YOUR OBJECTIVE ▸ Once you find the line containing "Click the paragraph" in the data below, copy it and each following line exactly, up to and including the line containing "Task: Open the", and nothing else.

TASK DATA ▸
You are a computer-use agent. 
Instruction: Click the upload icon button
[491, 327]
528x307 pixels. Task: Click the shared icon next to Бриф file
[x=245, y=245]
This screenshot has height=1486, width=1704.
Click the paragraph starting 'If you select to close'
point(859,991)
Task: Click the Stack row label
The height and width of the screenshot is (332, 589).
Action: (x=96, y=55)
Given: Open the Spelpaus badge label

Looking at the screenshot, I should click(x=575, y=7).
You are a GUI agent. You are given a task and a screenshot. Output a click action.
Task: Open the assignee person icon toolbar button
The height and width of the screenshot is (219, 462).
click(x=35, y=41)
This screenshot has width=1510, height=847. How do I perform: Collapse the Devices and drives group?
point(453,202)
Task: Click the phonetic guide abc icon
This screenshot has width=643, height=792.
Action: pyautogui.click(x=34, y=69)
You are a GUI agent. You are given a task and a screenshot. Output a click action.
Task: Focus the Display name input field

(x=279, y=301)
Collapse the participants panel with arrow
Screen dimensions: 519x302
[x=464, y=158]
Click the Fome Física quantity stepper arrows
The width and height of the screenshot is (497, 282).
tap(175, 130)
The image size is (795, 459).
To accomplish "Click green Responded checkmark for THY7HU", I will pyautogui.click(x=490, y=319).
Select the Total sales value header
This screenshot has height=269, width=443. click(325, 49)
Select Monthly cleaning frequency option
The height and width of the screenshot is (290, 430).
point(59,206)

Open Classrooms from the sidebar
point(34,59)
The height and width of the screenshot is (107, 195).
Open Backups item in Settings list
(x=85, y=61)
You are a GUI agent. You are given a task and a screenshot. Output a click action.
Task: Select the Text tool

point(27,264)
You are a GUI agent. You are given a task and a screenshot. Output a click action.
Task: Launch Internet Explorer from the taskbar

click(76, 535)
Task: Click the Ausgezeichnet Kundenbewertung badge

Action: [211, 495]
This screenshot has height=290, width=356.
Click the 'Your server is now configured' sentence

SOLVED EXERCISE ▸
Click the paragraph starting 'If you select to close'
point(859,991)
Task: Click the Stack row label
The height and width of the screenshot is (332, 589).
Action: (x=96, y=55)
Given: Open the Spelpaus badge label

Looking at the screenshot, I should click(x=575, y=7).
You are a GUI agent. You are given a task and a screenshot. Output a click action.
Task: Open the assignee person icon toolbar button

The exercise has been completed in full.